What does "$\;0'\;$" mean in "Suppose $0$ and $0'$ are both additive identities for some vector space $V$"? This is out of Sheldon Axler's Linear Algebra Done Right, page 14:

Suppose $0$ and $0’$ are both additive identities for some vector space $V$.
  $$0’ = 0’ + 0 = 0 + 0’ = 0$$

I’m not sure what the book means by zero prime.  
 A: The book is just using $0'$ as a variable name, not as anything with a formal meaning. The implication of this variable name is that this new variable is related to $0$ - and, in context, the name emphasizes that $0'$ is an additive identity. The book could have just as well said:

Let $x,y\in V$ be additive identities, meaning that for all $z\in V$ we have $x+z=z+x=z$ and $y+z=z+y=z$. Then,
  $$x=x+y=y+x=y.$$

The conclusion, of course, is that $0'=0$, which largely justifies the naming.
A: It means a second additive identity i.e. another number such that any element $v \in V$ has the property $o' + v = v + o' = v$ as well as the regular additive identity $0 +v = v+0 = v$.

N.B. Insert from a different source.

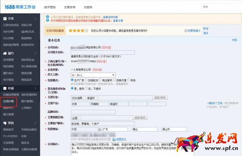Click the 营销 section icon in sidebar
Image resolution: width=242 pixels, height=156 pixels.
pyautogui.click(x=4, y=123)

A: This is a standard technique usually used to prove that an object, if exists, is unique: if $a$ and $b$ are both that "something", then some reasoning based on the characteristics of that "something" would lead to the conclusion that $a = b$.
A: An additive identity is a element, $a$ so that $a +V = V+a=V$ for all $V$.

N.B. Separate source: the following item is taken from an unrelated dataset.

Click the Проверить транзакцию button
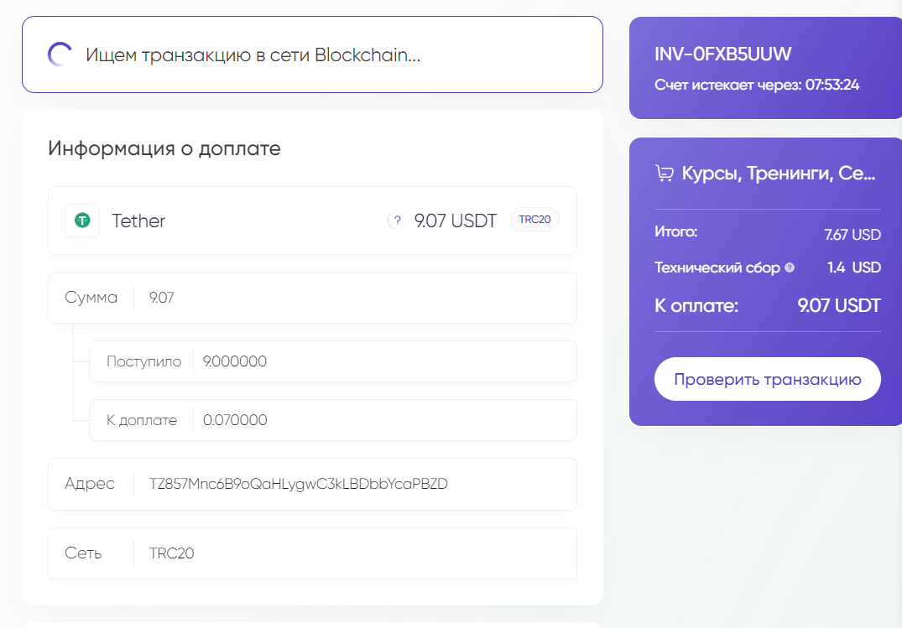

The claim is that there is such an element.  We give it a name.  We decided to give it the name "$0$".
But we only claimed there was one such element.  Can there were two or more?
What if a friennd says:  Here I want you to meet someone:  I call him ZERO.  He's got the ability that $someone = someone + him = him + someone$; he's an additive identity.

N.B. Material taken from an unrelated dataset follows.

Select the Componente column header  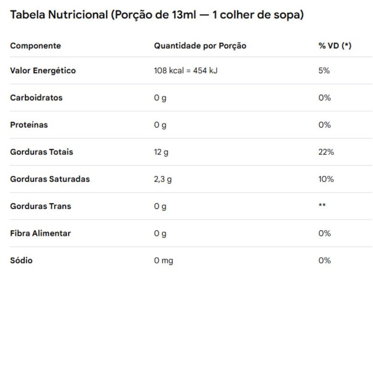point(35,46)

Then at another party: A coworker says, Let me introduce you to a guy:  I call him ZILCH.  He's an additive identity.  He's got to special quality that if you take anyone then $him+ anyone = anyone +him = anyone$. Isn't that neat?
And you say: Hey, I met an additive identity a while back named ZERO; was that you?  And ZILCH says maybe, I get around a lot.  Maybe it was another additive identity.  There might be many of us.
And you say .... no, there's only one additive identity.  I mean you are ZILCH, right.  ANd since ZERO is an additive identity then ZILCH = ZILCH + ZERO, right?  But you, ZILCH, are also an additive identity.  So ZILCH + ZERO = ZERO.  So ZILCH = ZERO.  It was you.  You are the only additive identity in the world.   When it comes to additive identities; There Can Only Be One! (or, er, maybe I should say...  There Can Only Be ZERO!)
.....
Okay.... I'm being silly.
But to your book.  So what if there we imagined there were possibly two additive identities.
The book choose:  Let's take an additive identity.  Let's give it a name.  Let's call it "$0$".
Now lets take an additive identity.  It might be the same one (in fact we'll prove it must be) but (for now we'll assume) it might be a different one. Let's give it a name. We can't name it "$0$"; that name is taken.  So let's name it "$0'$".  The "prime" is only so we can tell these (potentially) two additive identities apart.
But as they are both additive identities we have:
$0' = 0' + 0 = 0$.  SO $0$ and $0'$ must be the same thing and they are just different names for the same value.  It's ZERO.  The same zero we've known for years and took for granted.  It's just that now, we are giving him a full examination.